Margeaux's floor-length gown had coiled about her legs, giving her the appearance of a selkie yearning for dawn. Her hem was ensnared in the crumpled mitt of the driver's door and she bobbed above as senselessly as the balloon at the Elk's Club. Was she alive or did the flit of the current imbue her with lifelike movement? No time to tell; I clambered over the ruins and yanked at the bottom of her skirt.

Just fabric, stupid silk, worthless lace, and yet without gravity to assist me, I could not gain the leverage needed to tear it free. A dreadful minute passed; there was still a chance. Two minutes passed; miracles did happen, so why would I quit? Ten minutes, twenty, thirty; absurdity now, gruesome folly, the batting about of a sodden corpse. Our little Gopher was gone, Dearest Reader, her acidulous judgments, her perceptive proclamations, all of it swallowed.

Pictures never die,
Bridey had said. She'd been right. Everything else did.

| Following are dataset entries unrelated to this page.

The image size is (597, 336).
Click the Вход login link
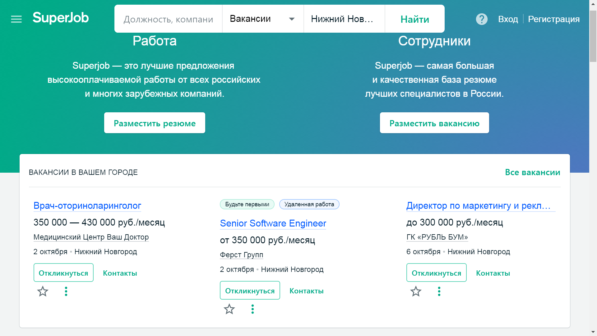[508, 19]
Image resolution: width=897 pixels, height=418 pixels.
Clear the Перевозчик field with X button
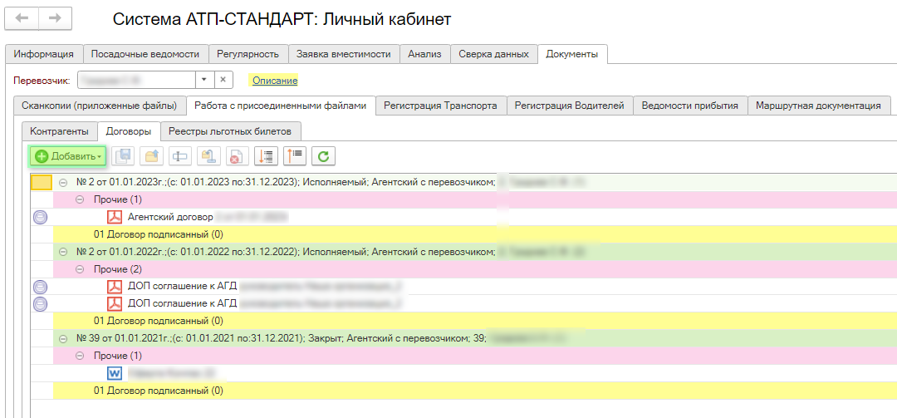(223, 80)
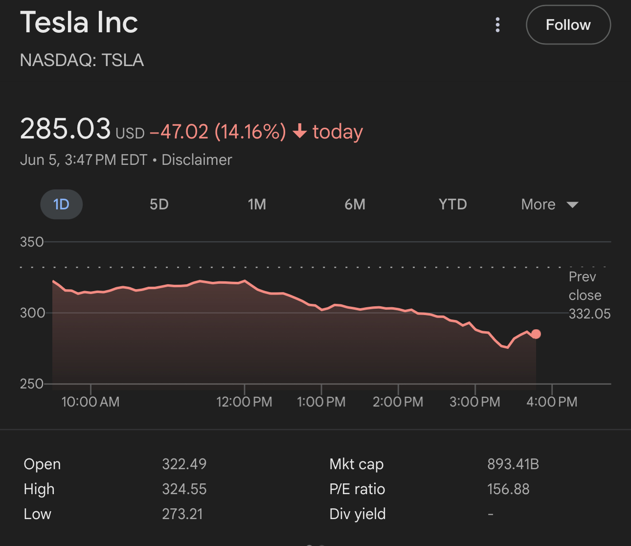Click the Open price 322.49
Image resolution: width=631 pixels, height=546 pixels.
click(x=184, y=464)
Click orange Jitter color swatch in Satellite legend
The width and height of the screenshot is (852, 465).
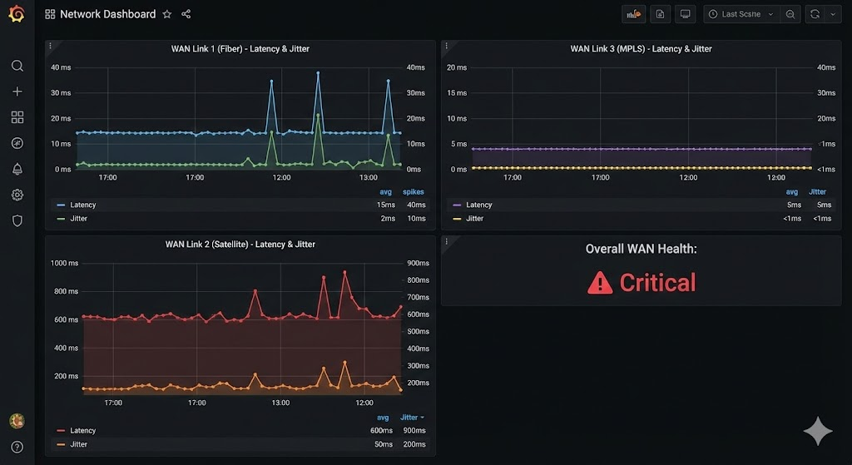click(61, 445)
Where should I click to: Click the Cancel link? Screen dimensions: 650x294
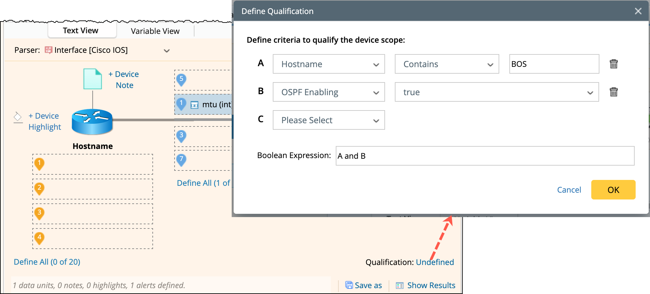point(569,190)
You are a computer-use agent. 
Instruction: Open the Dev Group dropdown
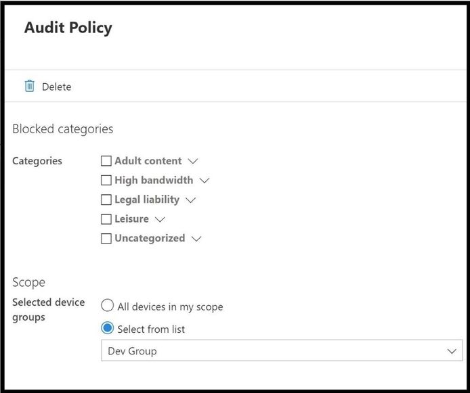282,350
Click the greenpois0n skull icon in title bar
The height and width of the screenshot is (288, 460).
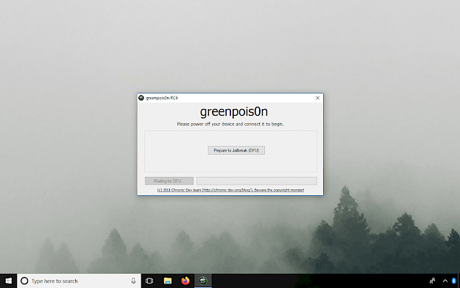click(x=141, y=98)
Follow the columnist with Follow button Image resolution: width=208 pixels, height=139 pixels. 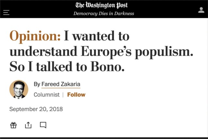76,95
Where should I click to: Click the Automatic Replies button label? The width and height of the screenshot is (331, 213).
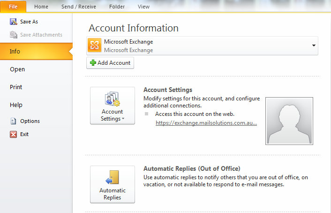113,194
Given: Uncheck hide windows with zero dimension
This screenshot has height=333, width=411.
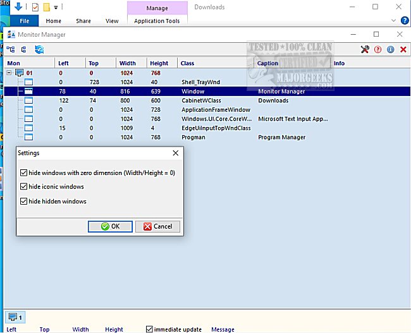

I wrapped my limbs around Margeaux as would a squid and let the tide toss us with playful kitten paws. But after a time, the roadster caved in on itself, jerking her downward with a force I could not counter. I swam aside; I did not wish to see how she might be pinned or buried. I heard it, though, the belly-grumble of collapse, which produced in its wake a sudden and powerful current. It grabbed me by the ribs, nothing less than the hand of Gød, and lifted me up toward the thousands of debt collectors I had yet to pay.

No! Greatest of all sinners! Spurner of justness! Release me!

I grabbed a loose fender to weigh me down, but it had been fractured in the crash and fell to pieces in my hands. Up I surged and down I kicked, this time taking hold of a branch of mossy wood, which disintegrated into viridescent dust. I dug rocks from the sand
and jammed them into my pockets to weigh me down, but Gød, impatient now, clamped me in His forceps. Obediently I rose; the world worsened from bucolic black to glowering gray. Once again I was delivered through the Uterus of Time; once again it was an ugly breech birth. Though what other kind could a fellow heading backward expect?